Employment Terms and Terminations: It’s Different in the States

Employers sometimes include fixed terms of employment in their employment agreement. Sometimes a fixed term is meant to prompt the parties to renegotiate at the end of the term. Sometimes a fixed term is meant to document the point in time where the parties have, in fact, agreed that the employment will end. Sometimes a fixed term is designed to create a point in time where the employer can end the employment without having to pay severance. But sometimes employers include a fixed term in an employment agreement without carefully considering the legal consequences. Under U.S. law, those consequences can be significant.
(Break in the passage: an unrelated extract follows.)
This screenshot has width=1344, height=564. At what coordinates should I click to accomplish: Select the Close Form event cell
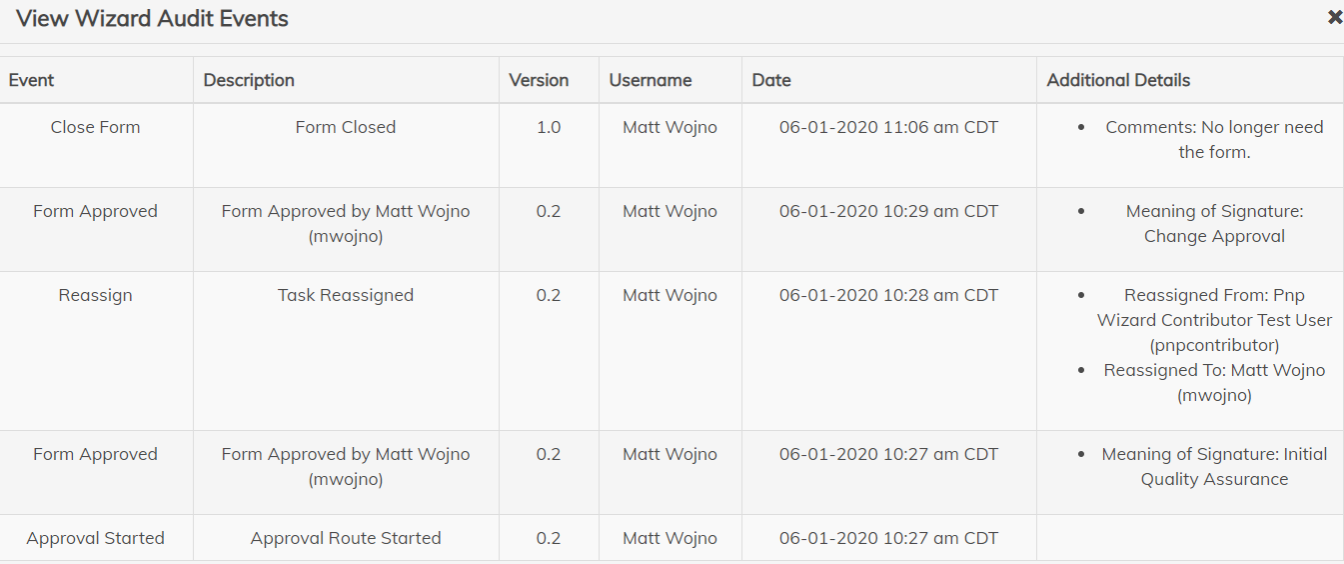point(96,127)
One fundamental difference between employment law in Canada and employment law in the United States is the concept of “at-will” employment. Unlike Canada, where an employer must generally have cause to terminate an employee without having to pay damages, in the United States, an employer may generally terminate an employee for any non-discriminatory and non-retaliatory reason, so long as the employer and the employee have not entered into an employment agreement that says otherwise (with the exception of Montana, where employment is not “at-will”). Put another way, as long as the employer is not terminating the employee’s employment for a reason related to the employee’s age, race, gender, sexual orientation, etc., and so long as the employer is not terminating the employee’s employment because the employee engaged in protected activity (such as taking pregnancy leave, whistleblowing, reporting harassment, etc.), the employer can terminate the employee’s employment without paying damages. In the absence of an agreement to the contrary, U.S. law presumes that employees are employed “at will.”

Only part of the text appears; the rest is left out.